By Joseph George, Director Revenue Protection & Interconnect
The adoption of next generation communications technology, across both wireline and wireless sectors presents tremendous new opportunities – for Fraudsters! Traditional fraud issues are now complicated by next generation fraud and Malware issues previously more related to the world of fixed broadband, but now becoming an issue for the wireless sector as well.
The ITU estimates that global operator annual losses from fraud amount to approximately 6% of aggregated revenue.1 Other industry organizations claim that the total might range between 3% to as high as 10% of revenue. Results from recent CFCA industry surveys indicate losses running as high as possibly US$80Bn.2
With the advent of LTE, the communications market moves from its traditional voice oriented towards a data oriented environment, with the use of soft switching reducing network complexity but increasing IT environment complexity, thus creating security vulnerabilities. LTE introduces new complexity into the BSS/OSS environment. It introduces new components into the BSS/OSS mix, including new approaches to online and offline charging, policy control and enforcement functions, as well as new network elements.

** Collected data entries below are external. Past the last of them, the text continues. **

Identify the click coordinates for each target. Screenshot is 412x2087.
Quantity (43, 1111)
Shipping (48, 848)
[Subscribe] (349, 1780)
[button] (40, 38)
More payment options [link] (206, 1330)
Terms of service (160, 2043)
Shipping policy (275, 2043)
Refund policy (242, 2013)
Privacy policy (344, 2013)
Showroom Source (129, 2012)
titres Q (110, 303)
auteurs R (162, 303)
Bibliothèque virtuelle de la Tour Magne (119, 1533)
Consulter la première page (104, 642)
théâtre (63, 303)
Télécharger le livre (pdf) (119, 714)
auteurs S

Fraud attacks and service abuse result from poorly protected services, so logically if a service is well protected it loses its appeal from a fraud attack perspective. This means that a combination of detection system, together with best processes must take account of both old and new types of fraud equally.

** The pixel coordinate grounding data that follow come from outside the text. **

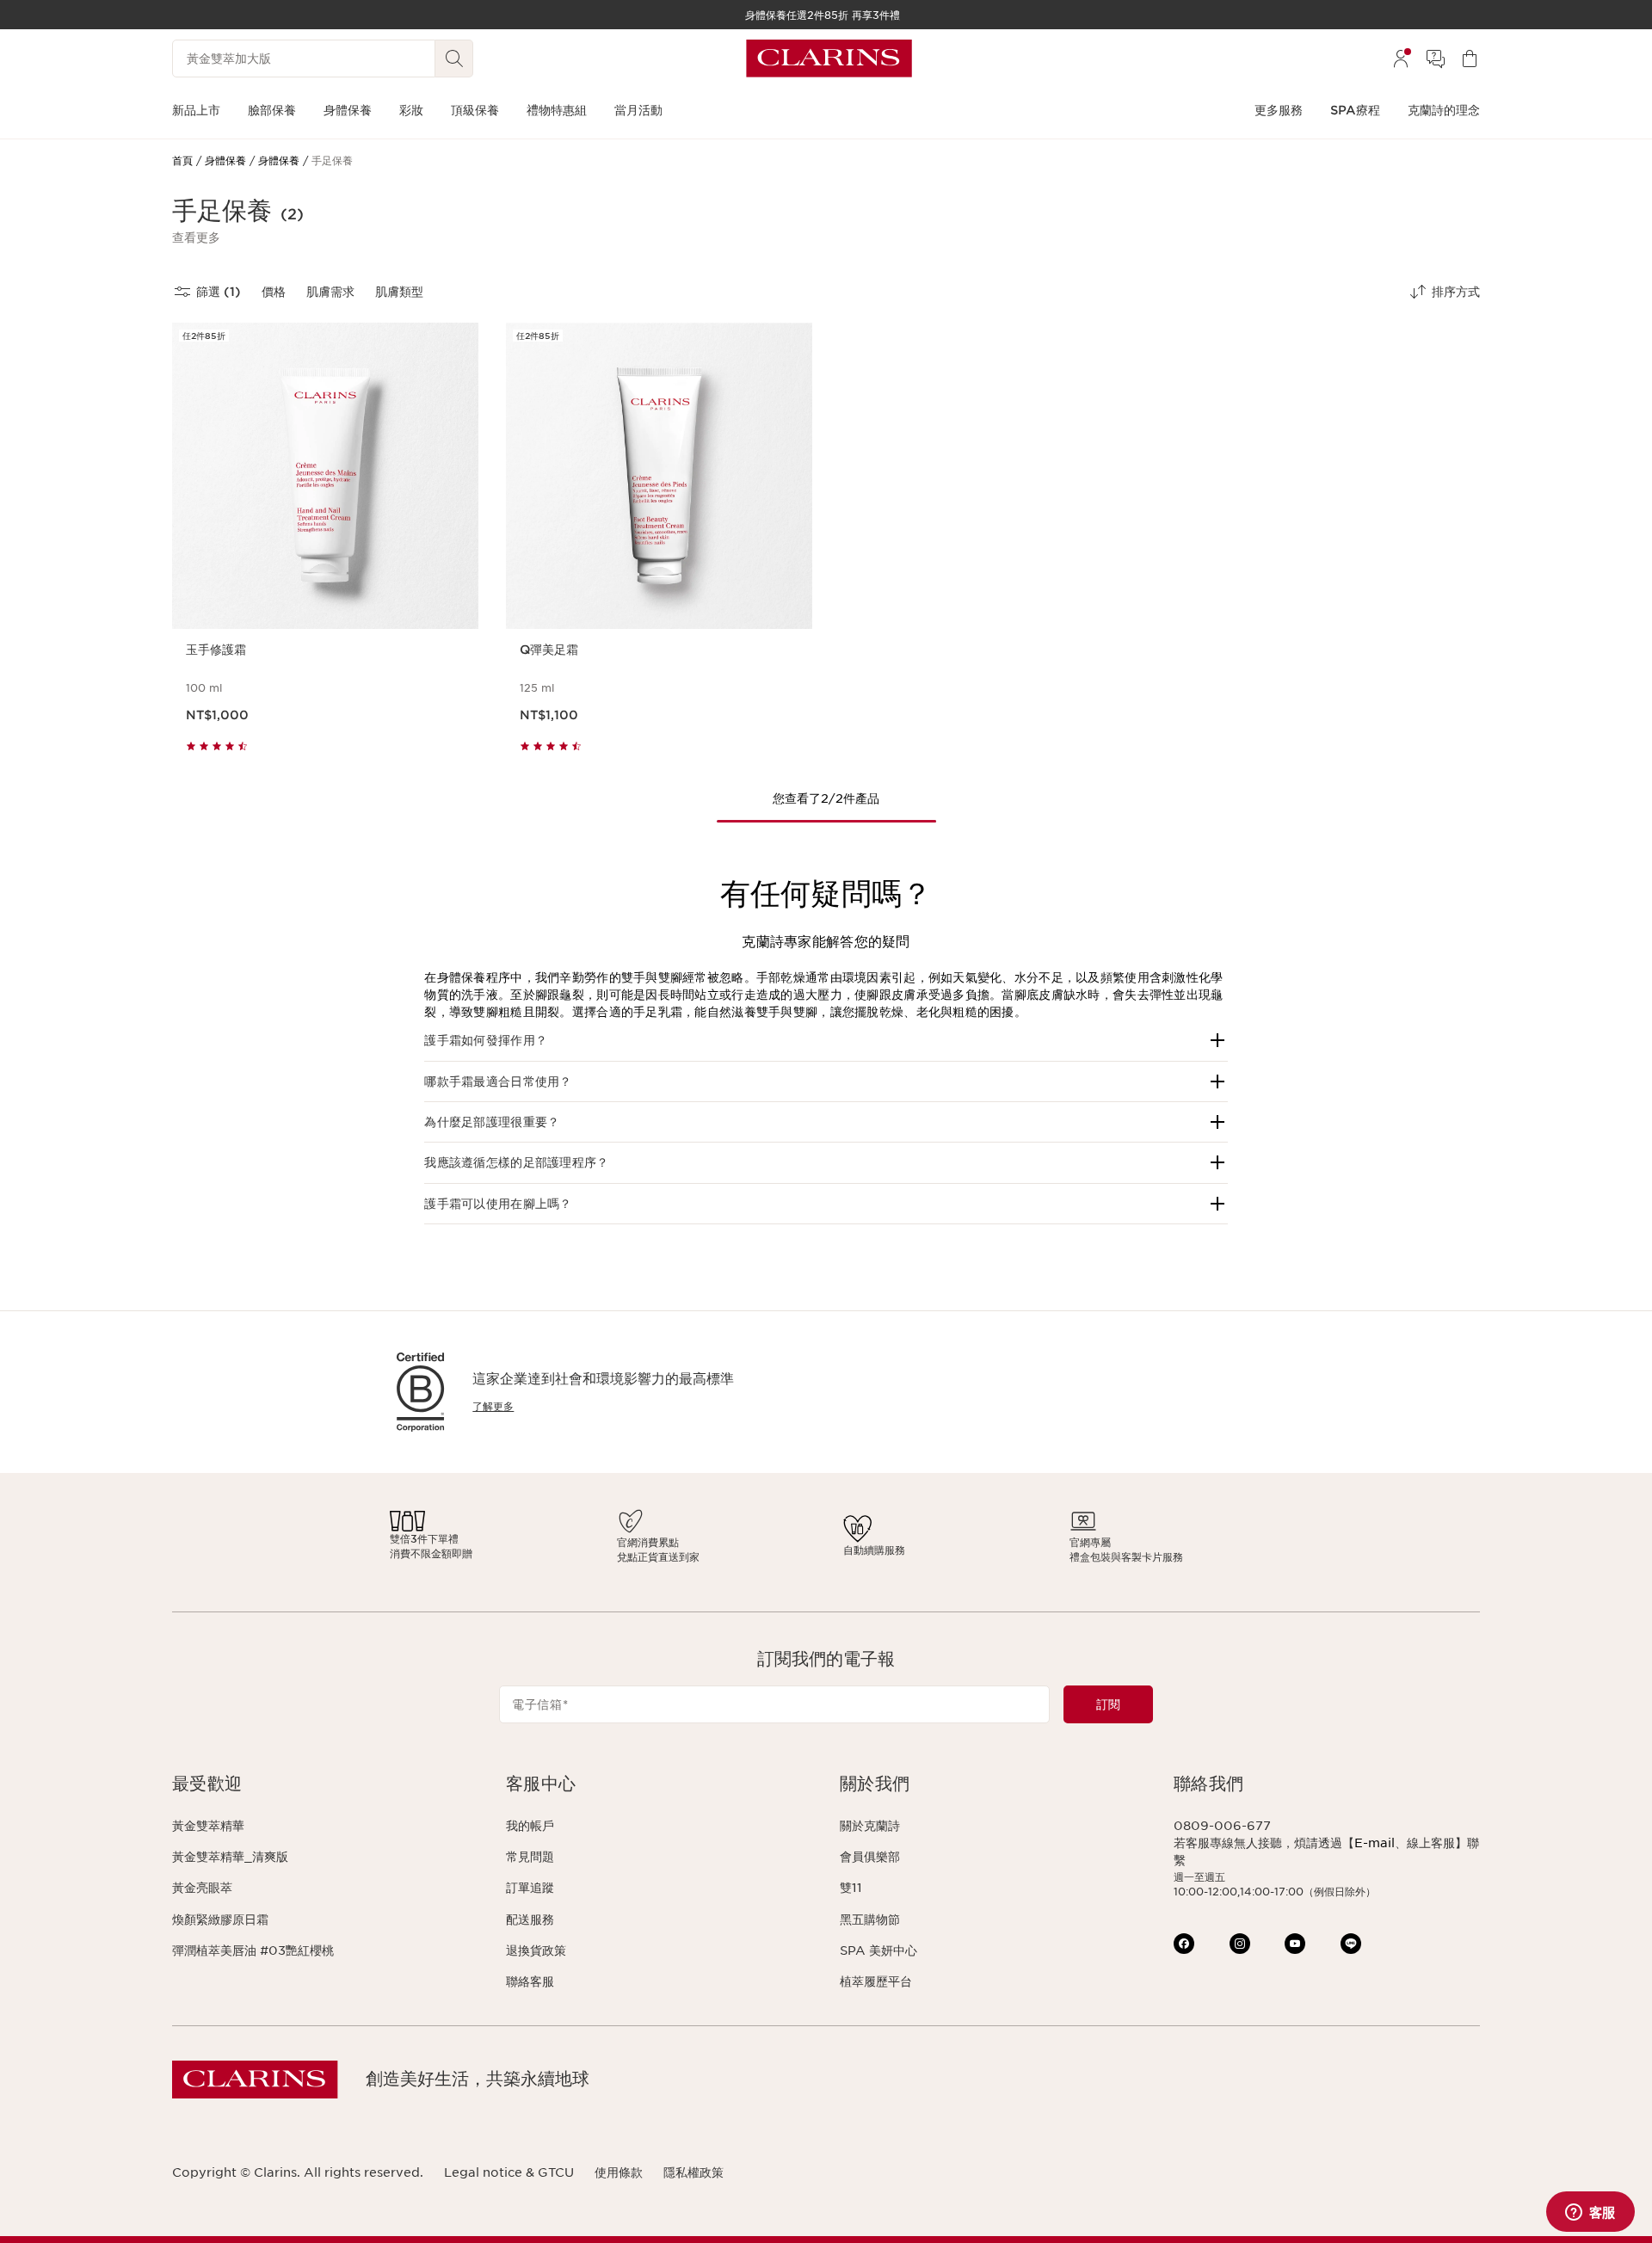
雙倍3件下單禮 (424, 1538)
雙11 (851, 1888)
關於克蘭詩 (870, 1826)
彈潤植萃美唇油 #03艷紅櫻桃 (253, 1950)
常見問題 (530, 1857)
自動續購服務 (874, 1550)
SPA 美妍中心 (878, 1950)
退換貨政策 (536, 1950)
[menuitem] (1400, 58)
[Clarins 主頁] (829, 58)
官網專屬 (1090, 1542)
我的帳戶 (530, 1826)
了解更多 (493, 1406)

With new vulnerability originating from the complexity of the NGN environment, there is obviously a need for more accurate knowledge about the NGN network and related fraud potential. This includes specifics about potential points of attack, an understanding about what information is available from key network points, the information correlation necessary and the types of new detection techniques that are needed to stay ahead of the fraudsters. Fraud management system touch points multiply, including interfaces with other BSS/OSS elements, with network elements, with in-house IT security systems and of course with 3rd party partner systems.
Fraud detection and prevention disciplines will require mapping of fraud system touch points, to assure process integrity. The application of disciplines including context based usage checking, user profiling, rules definition and management and data analysis will need to evolve. From the fraud analyst perspective there will be an increasing need for complex event correlation, associated with ‘Big Data’ analytics.
With the arrival of LTE, new opportunities present themselves for fraudsters to attack the telecoms network service. A new world of cyber crime is now making its way into the wireless environment. With the rise of demand for Smartphones and Tablet devices and the wireless communications network taking on more of the characteristics of the wireline broadband world, it is hardly surprising that methods of fraud associated more with the IT world are being introduced to the world of wireless communications. This requires a disciplined response to ensure that analysis can be performed quickly and accurately on the relevant data, to minimize fraud losses and make the wireless network a less attractive target.